§ TASK BRIEF: Determine how many lines of the data below contain "Ausstellungsstrasse", then give only that number.

*** DATASET EXTRACT Section Begins ***

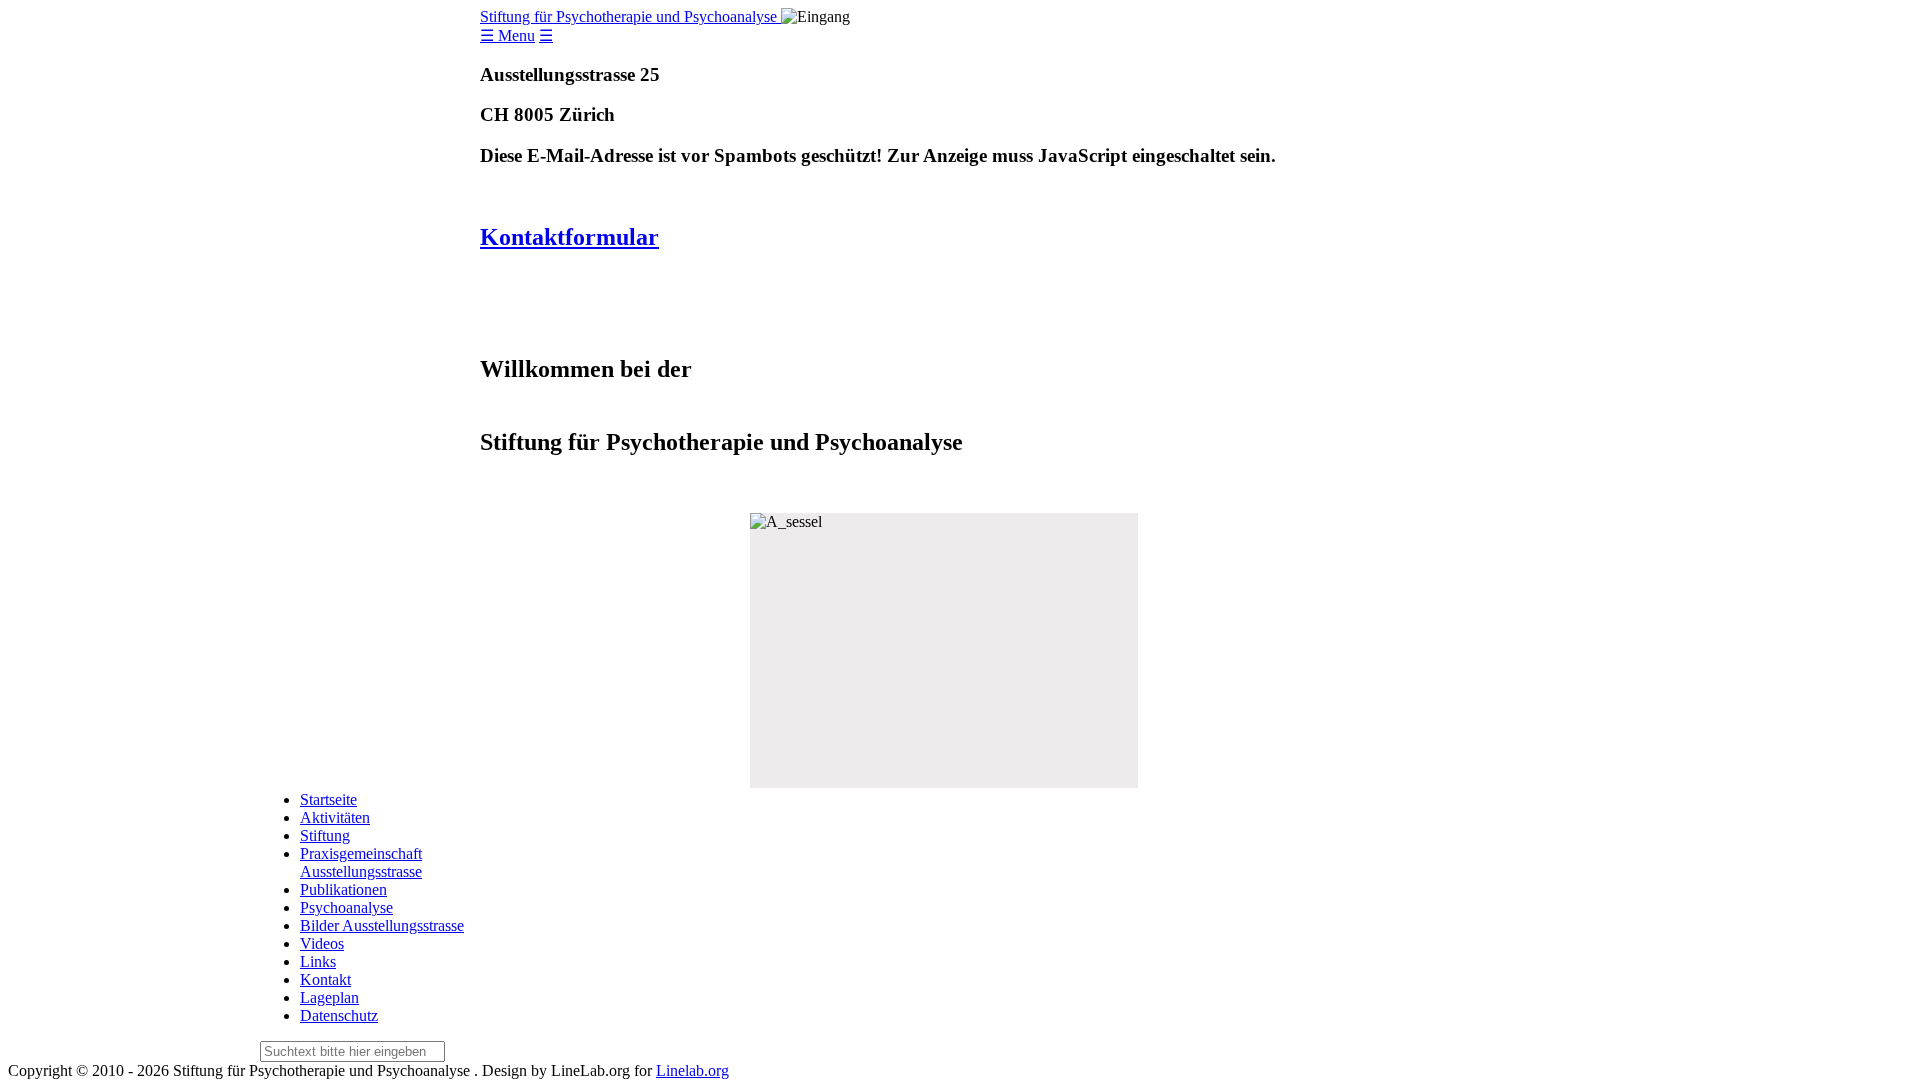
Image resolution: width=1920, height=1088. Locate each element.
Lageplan (329, 997)
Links (318, 961)
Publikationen (343, 889)
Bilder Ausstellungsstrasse (382, 925)
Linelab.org (692, 1070)
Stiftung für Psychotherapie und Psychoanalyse (630, 16)
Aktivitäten (335, 817)
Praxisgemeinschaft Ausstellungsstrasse (361, 862)
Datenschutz (339, 1015)
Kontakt (325, 979)
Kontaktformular (569, 237)
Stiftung (325, 835)
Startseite (328, 799)
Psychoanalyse (346, 907)
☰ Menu (507, 35)
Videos (322, 943)
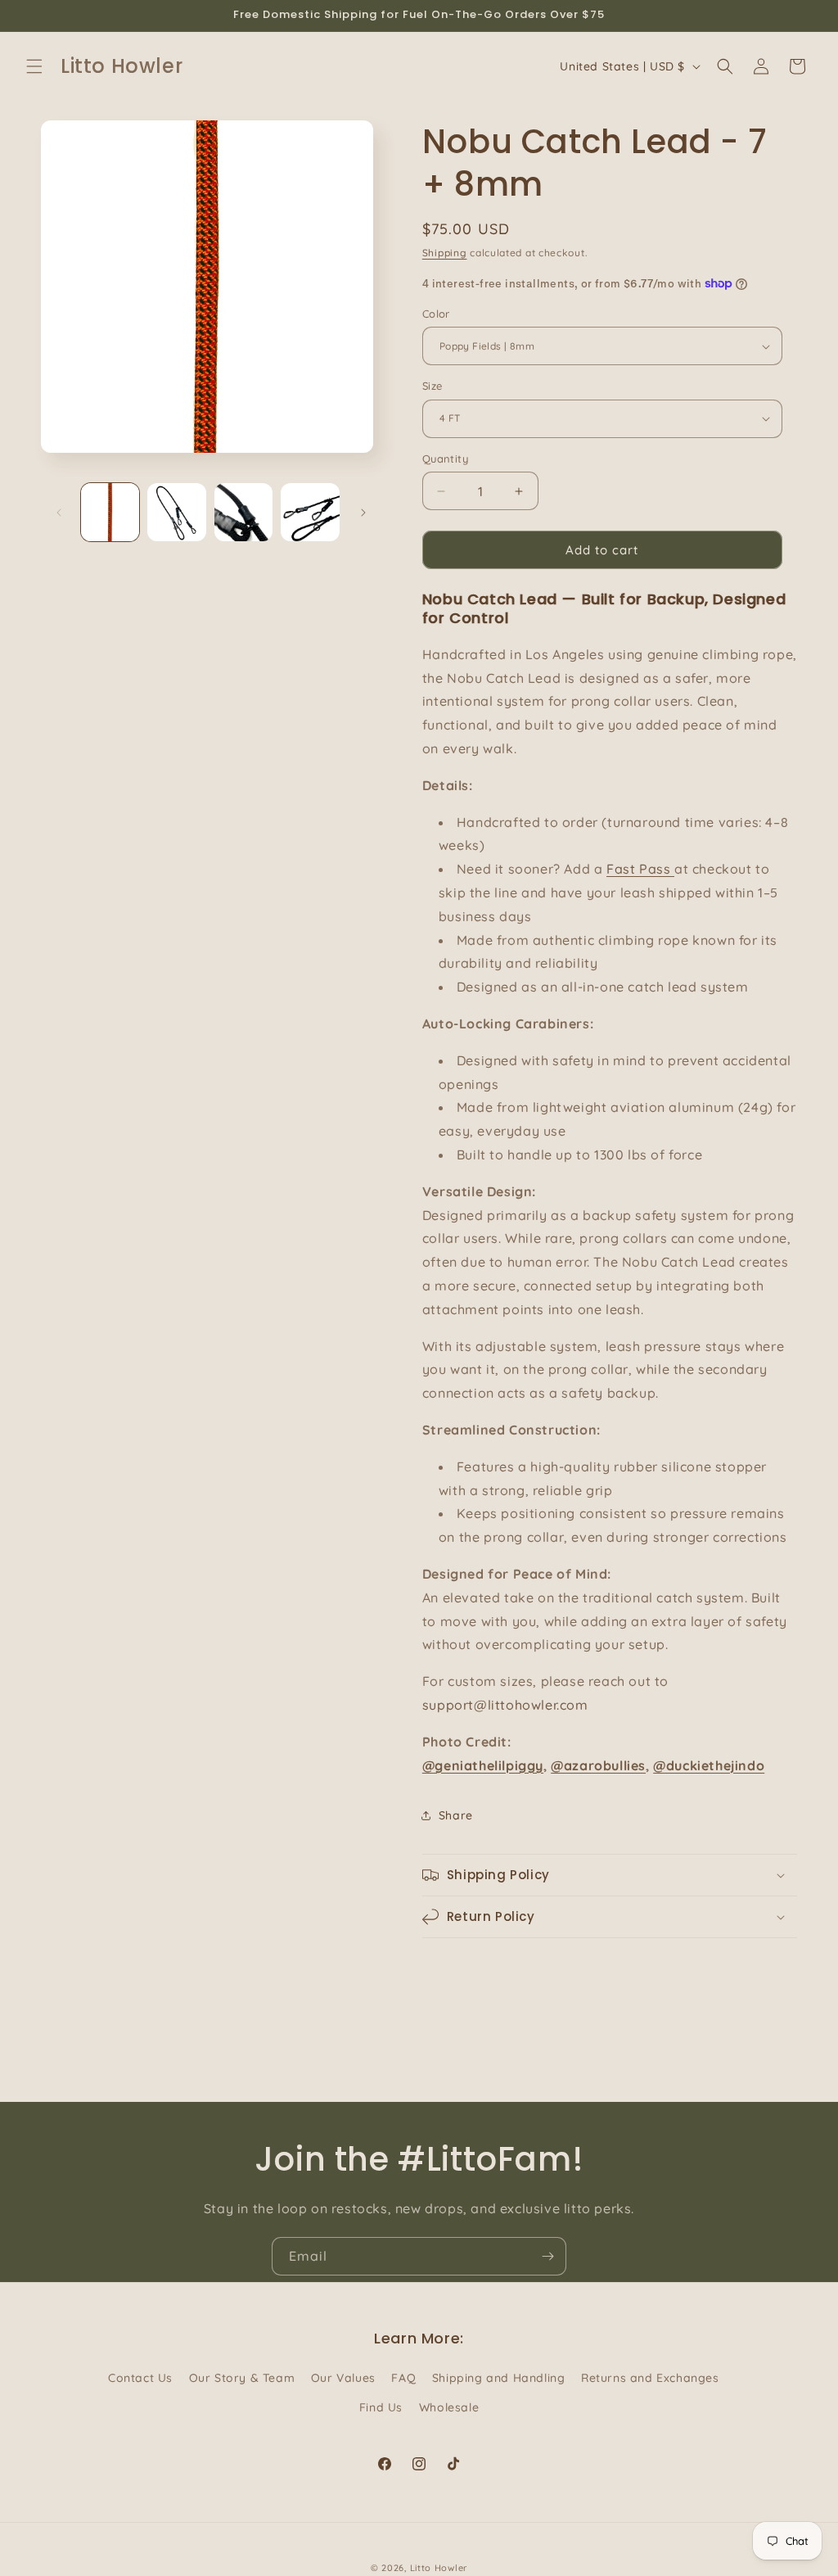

*** DATASET EXTRACT Section Ends ***

§ RESULT FOR THIS TASK: 2